Today’s salute to artists appearing on postage stamps of the world begins with Canadian painter Paul Kane (September 3, 1810 – February 20, 1871), known for his pictures of Native Americans. Kane had been born in Ireland to an Englishman in the Royal Horse Artillery. During Kane’s childhood the family relocated to Canada, ending up in Toronto (then known as York). When Kane was 26 he moved to Detroit and began traveling the American Midwest, making his living painting portraits until, in 1841, he was able to afford passage to Europe. He did not have formal training there, but did assiduously study the masters in museum settings in France, Italy, and London. Back in the U.S., Kane resumed painting portraits at his studio in Mobile, Alabama so as to pay off his debts for the European excursion. At last he returned home to York and began the voyages through the Canadian northwest that would result in his best known work. Kane would sketch in situ and paint oils back at York, often taking considerable liberties with details. Exhibitions of these pieces, both sketches and paintings, met with great success. He also produced a book with the mouthful title of The Wanderings of an Artist among the Indians of North America from Canada to Vancouver’s Island and Oregon through the Hudson’s Bay Company’s Territory and Back Again (1859). Toward the end of his life his eyesight failed to the extent that he had to give up painting. The Canadian stamp of 1971 shows his Indian Encampment on Lake Huron.

#### PARTS OF THE EXERCISE
**a.** According to the passage on Paul Kane, why did he paint portraits at his studio in Mobile, Alabama?
**b.** Write a continuation of the passage on Paul Kane, picking up after its final sentence.
Nothing in the listing is needed for the work here.

Element lookup listing:
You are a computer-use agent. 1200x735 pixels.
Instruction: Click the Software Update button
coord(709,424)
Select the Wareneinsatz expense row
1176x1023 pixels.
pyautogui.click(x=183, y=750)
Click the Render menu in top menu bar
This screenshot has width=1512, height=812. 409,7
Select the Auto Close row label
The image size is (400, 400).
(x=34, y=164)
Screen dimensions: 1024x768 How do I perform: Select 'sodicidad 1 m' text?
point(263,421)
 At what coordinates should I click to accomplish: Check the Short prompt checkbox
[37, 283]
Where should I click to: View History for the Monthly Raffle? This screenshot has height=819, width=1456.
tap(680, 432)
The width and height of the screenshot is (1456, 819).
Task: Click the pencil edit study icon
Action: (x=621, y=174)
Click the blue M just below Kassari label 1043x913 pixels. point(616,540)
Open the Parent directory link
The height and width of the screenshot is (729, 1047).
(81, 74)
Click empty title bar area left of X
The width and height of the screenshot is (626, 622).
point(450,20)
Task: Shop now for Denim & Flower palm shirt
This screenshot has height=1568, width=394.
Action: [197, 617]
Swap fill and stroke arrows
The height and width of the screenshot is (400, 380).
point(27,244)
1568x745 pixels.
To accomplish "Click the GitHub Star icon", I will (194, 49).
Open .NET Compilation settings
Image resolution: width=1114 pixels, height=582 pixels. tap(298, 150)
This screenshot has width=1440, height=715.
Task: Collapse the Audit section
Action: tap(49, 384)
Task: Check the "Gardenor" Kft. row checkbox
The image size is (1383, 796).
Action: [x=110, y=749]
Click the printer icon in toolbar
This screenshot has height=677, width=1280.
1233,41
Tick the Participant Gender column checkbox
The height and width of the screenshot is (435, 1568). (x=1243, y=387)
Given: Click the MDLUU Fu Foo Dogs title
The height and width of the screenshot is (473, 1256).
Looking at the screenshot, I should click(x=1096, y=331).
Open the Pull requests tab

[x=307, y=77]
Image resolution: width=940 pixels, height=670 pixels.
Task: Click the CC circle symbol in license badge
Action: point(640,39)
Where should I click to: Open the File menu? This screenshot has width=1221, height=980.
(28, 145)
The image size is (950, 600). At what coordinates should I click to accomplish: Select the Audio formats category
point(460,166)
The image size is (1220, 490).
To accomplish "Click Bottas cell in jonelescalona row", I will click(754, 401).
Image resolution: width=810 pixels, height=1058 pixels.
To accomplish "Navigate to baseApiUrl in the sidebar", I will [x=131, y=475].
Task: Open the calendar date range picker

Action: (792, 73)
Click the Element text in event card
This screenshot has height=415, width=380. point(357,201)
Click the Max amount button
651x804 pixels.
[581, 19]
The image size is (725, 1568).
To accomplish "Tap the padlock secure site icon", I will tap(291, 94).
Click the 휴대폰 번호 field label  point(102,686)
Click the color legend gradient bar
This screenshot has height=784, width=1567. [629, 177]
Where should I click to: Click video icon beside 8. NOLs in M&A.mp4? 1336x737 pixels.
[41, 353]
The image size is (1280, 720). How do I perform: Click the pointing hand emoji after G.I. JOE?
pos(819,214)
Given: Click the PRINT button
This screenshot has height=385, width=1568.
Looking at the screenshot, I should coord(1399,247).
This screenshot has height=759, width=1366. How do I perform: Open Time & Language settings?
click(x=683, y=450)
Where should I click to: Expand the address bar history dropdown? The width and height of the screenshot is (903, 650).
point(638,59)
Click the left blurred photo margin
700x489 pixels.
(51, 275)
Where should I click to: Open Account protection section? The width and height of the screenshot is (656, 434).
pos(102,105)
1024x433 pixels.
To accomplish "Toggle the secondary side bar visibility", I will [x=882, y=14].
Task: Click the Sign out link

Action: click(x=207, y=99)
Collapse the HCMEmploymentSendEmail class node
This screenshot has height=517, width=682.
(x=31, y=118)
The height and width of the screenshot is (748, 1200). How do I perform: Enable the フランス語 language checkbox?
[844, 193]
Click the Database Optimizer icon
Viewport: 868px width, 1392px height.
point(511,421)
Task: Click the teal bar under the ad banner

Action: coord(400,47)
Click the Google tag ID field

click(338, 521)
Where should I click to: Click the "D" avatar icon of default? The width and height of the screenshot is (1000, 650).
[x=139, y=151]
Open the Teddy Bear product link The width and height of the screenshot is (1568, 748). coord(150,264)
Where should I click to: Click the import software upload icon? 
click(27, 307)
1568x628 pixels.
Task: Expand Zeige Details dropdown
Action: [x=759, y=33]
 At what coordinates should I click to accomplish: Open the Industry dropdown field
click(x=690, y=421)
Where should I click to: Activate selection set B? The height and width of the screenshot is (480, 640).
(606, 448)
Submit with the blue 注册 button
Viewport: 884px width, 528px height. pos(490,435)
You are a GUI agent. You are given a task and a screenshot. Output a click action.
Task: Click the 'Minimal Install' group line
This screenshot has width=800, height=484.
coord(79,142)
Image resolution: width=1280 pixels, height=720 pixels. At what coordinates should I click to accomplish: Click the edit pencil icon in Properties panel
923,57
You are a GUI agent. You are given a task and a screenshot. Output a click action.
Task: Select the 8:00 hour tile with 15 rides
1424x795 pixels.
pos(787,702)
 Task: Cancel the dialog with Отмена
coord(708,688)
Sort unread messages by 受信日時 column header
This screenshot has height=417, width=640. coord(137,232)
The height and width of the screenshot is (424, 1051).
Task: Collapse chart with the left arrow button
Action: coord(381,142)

#### EXERCISE ANSWERS
**a.** He did so to pay off his debts from his trip to Europe.

**b.**
September 3rd is the birthday of 19th-century Costa Rican composer Manuel María Gutiérrez (though another source cites the 1st). Spanish- and Russian-language Wikipedia (there is no English-language equivalent) give out that he lived from 3 September 1829 to 25 December 1887. The website Guías Costa Rica, however— which includes a nice bio of the composer, says his birthday was 1 September. He played in the military band of his native town of Heredia from the age of 13 and was made director of the band in 1846, while still in his teens. Subsequently he was made general director of bands in all of Costa Rica, and it was in that year, 1853, that he wrote the national anthem of the country (new words were added in 1900). He wrote some forty works for band. A colorful anecdote exists about his march “Santa Rosa.” During the Filibuster War of the mid-1850s, Gutiérrez, an officer in the Costa Rican army, was working on composing the march when he heard the approach of enemy cavalry. He hid in a tree, and when the riders had passed, descended and completed writing his march.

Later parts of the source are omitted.